ABOUT THIS EXERCISE:
Leaving out all pictures, return the records word for word.

Collection entries
^^^^
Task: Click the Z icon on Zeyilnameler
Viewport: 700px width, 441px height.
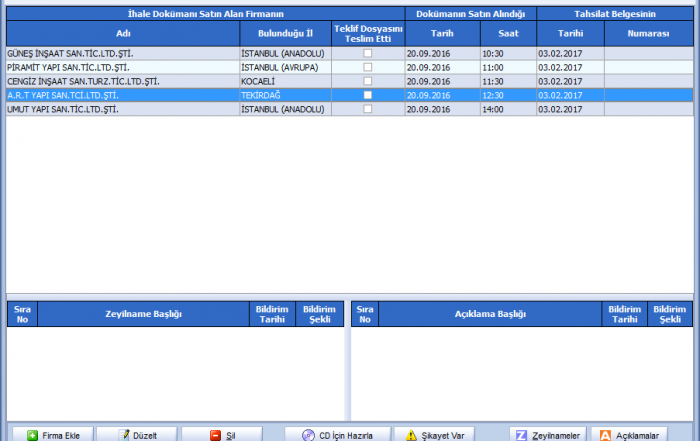Action: point(521,435)
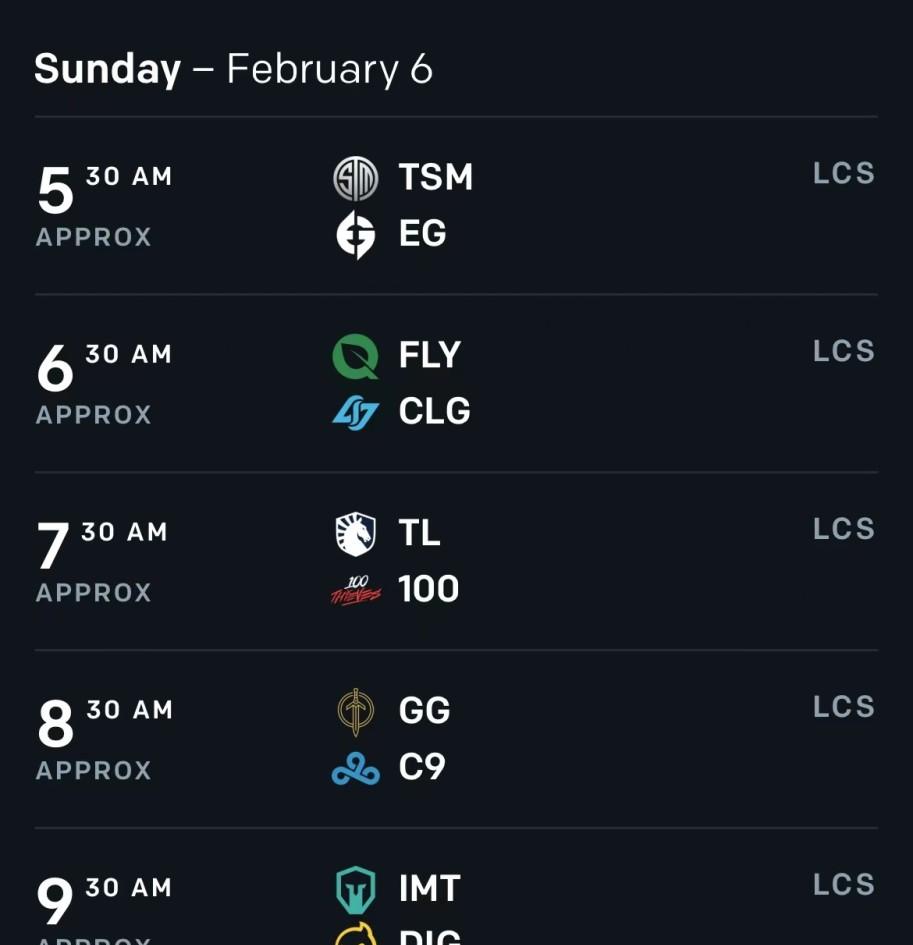Open the FLY team name
Image resolution: width=913 pixels, height=945 pixels.
[430, 355]
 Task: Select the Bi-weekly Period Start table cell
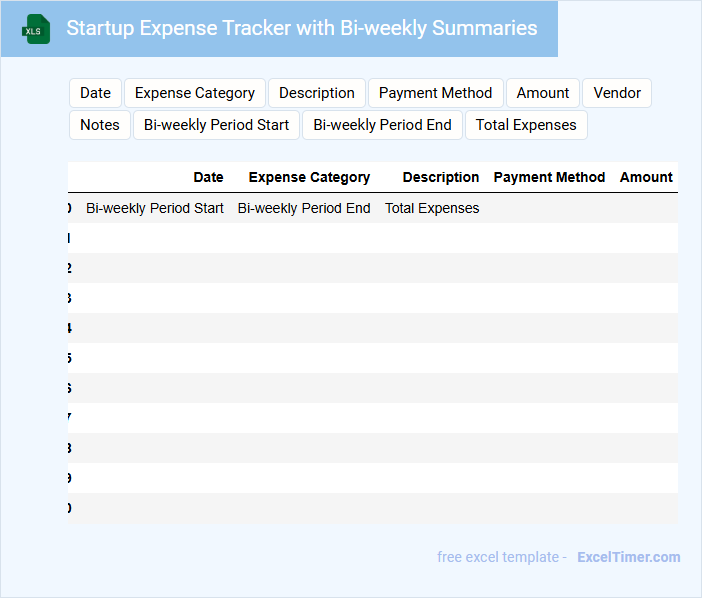(x=155, y=208)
^^^^
REPLY TO THE TASK:
Task: Click the Z icon on Zeyilnameler
Viewport: 700px width, 441px height.
Action: point(521,435)
Open the FLY team name
Image resolution: width=913 pixels, height=945 pixels.
[430, 355]
 Task: Select the Bi-weekly Period Start table cell
(x=155, y=208)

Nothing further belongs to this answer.